La nazione mongola, una democrazia di appena 3 milioni di abitanti, conta meno mongoli della parte cinese, che su 24 milioni annovera più di 4 milioni di cittadini cinesi di etnia mongola. A differenza però di quelli cinesi, i mongoli godono di libertà religiosa, culturale, linguistica e di stampa. Per impedire alle famiglie di etnia mongola di comunicare e organizzarsi, Bainu, piattaforma social mongola in Cina, è stata oscurata. Sfidando le minacce del governo cinese contro i cittadini che criticano la nuova “politica linguistica”, i mongoli cinesi hanno comunque continuato a inviare video ad amici e parenti oltre confine, dove vengono ripubblicati su social proibiti in Cina come Facebook e Twitter.

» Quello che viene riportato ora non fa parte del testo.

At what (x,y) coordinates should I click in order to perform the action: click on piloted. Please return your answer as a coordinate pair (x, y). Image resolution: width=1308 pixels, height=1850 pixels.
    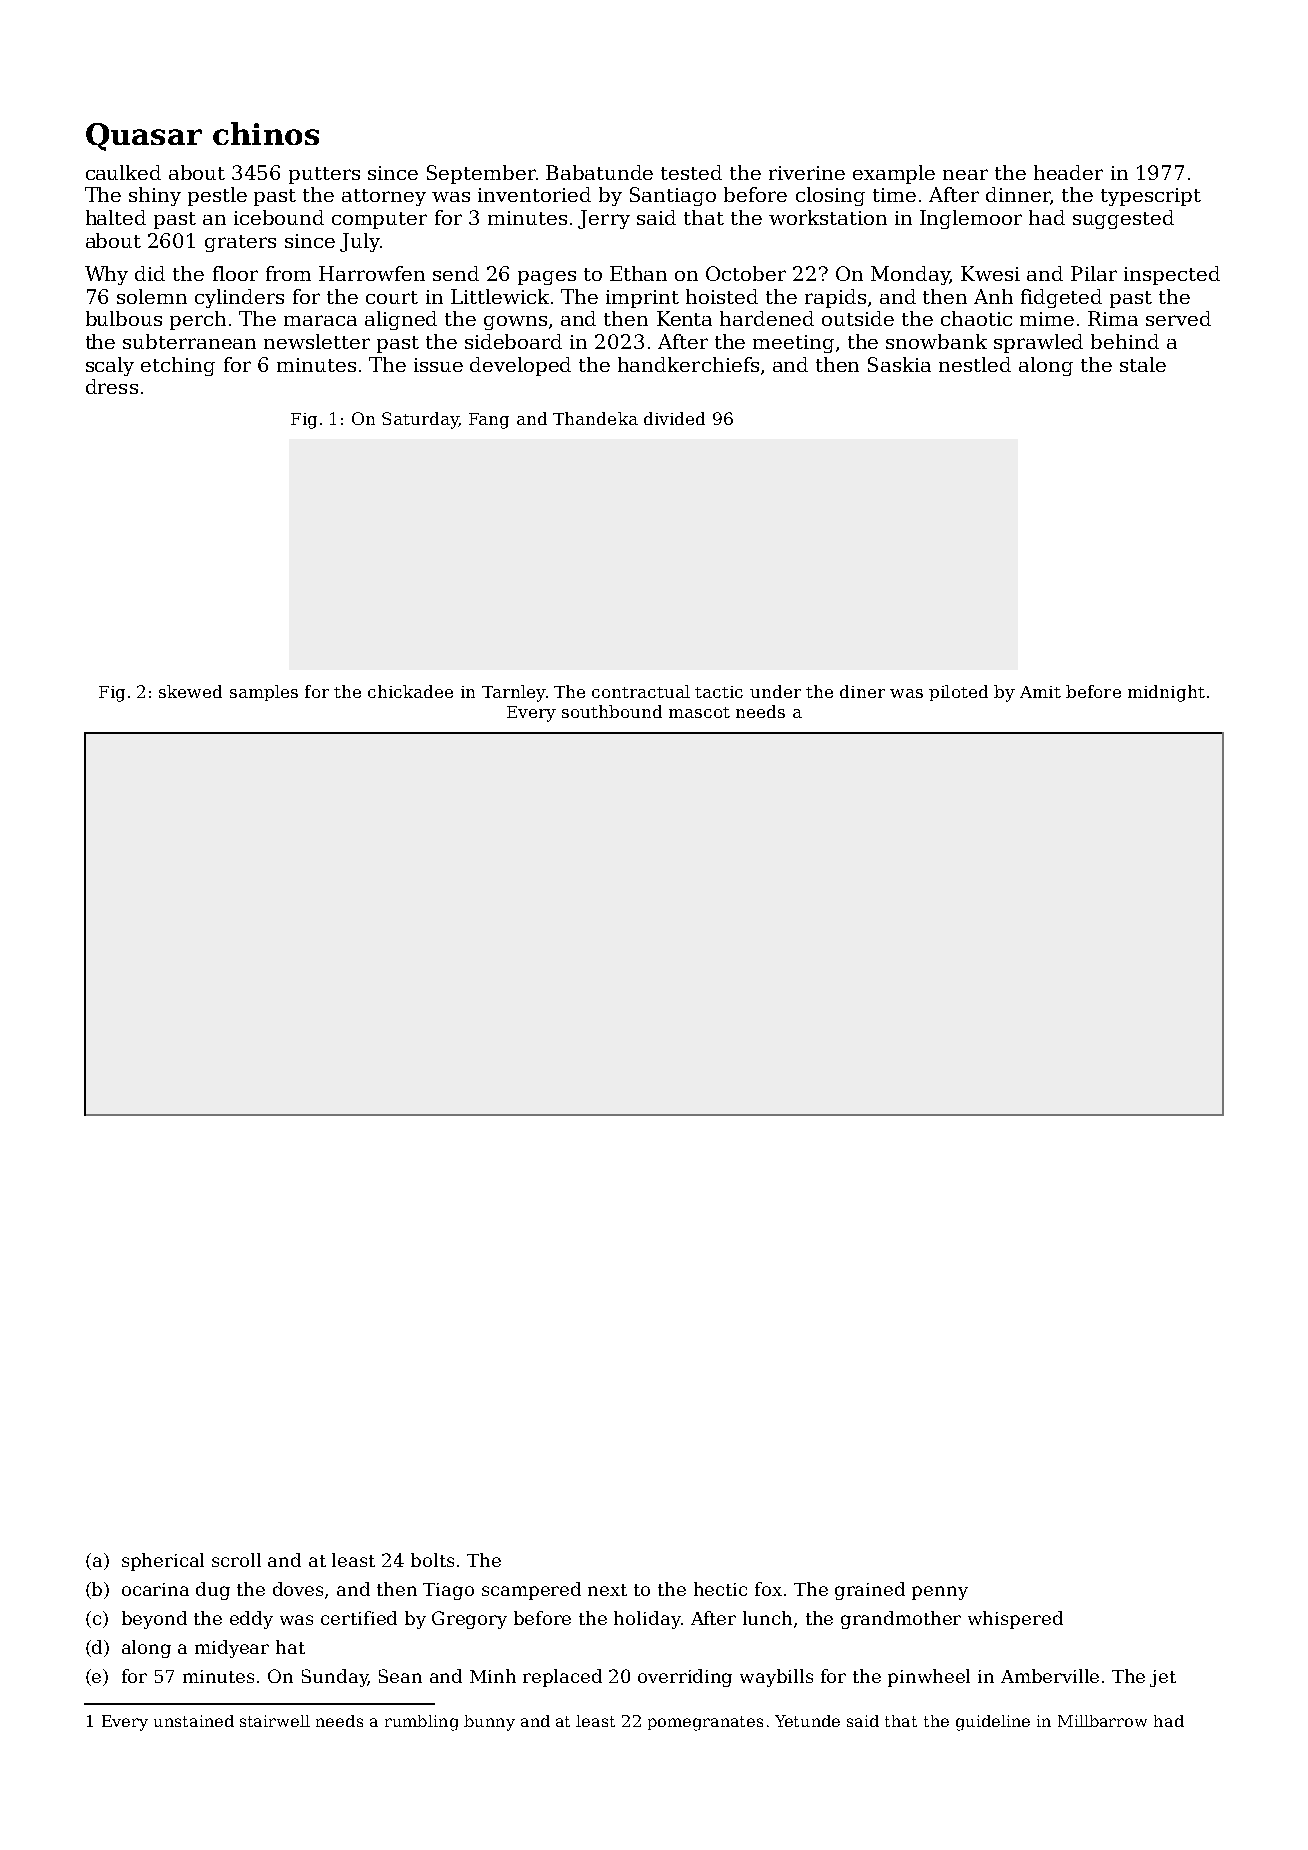
    Looking at the image, I should click on (958, 693).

Molti cittadini mongoli sono indignati per il maltrattamento dei loro fratelli in Cina. Un post di un accademico mongolo mostra un uomo in lacrime per la situazione del suo popolo: “Mi dispiace per i mongoli, dobbiamo sostenere i mongoli interni. Non riesco a controllare le mie emozioni”.

La Mongolia Interna, nonostante la repressione, è stata determinante nel preservare l’alfabeto tradizionale mongolo, a differenza della Mongolia indipendente costretta dall’occupazione sovietica ad adottare il cirillico, usanza poi mantenuta anche dopo il crollo dell’URSS. I mongoli cinesi però ora temono che, in base alle nuove direttive della Repubblica Popolare Cinese, l’uso dell’antica scrittura mongola potrebbe sparire per sempre.

L’ex presidente della Mongolia Cahiagijn Ėlbėgdorž ha recentemente twittato:

“Se un mongolo non può avere una propria cultura, una propria storia e una propria lingua, allora non può essere un mongolo. Trecento anni di umiliazioni contro i mongoli non dovrebbero proseguire nel nuovo secolo! So che il leader dei nostri vicini del Sud, Xi Jinping, rispetta la lingua e la cultura altrui. La soppressione della lingua e della cultura mongola non è la strada che una grande potenza responsabile dovrebbe seguire”.

Purtroppo non c’è molto che il governo mongolo possa fare per protestare, data la forte dipendenza della nazione dalla Cina, che assorbe oltre l’80% delle esportazioni della Mongolia ed è in grado di danneggiarla economicamente. Come ha già fatto in passato, quando Ulan Bator consentì nel 2016 al Dalai Lama di recarsi in visita nel Paese e Pechino reagì imponendo alti dazi alle importazioni. Di conseguenza, i mongoli sono ridotti a spettatori frustrati che guardano da lontano la Repubblica Popolare Cinese distruggere ciò che resta della loro cultura a sud del confine.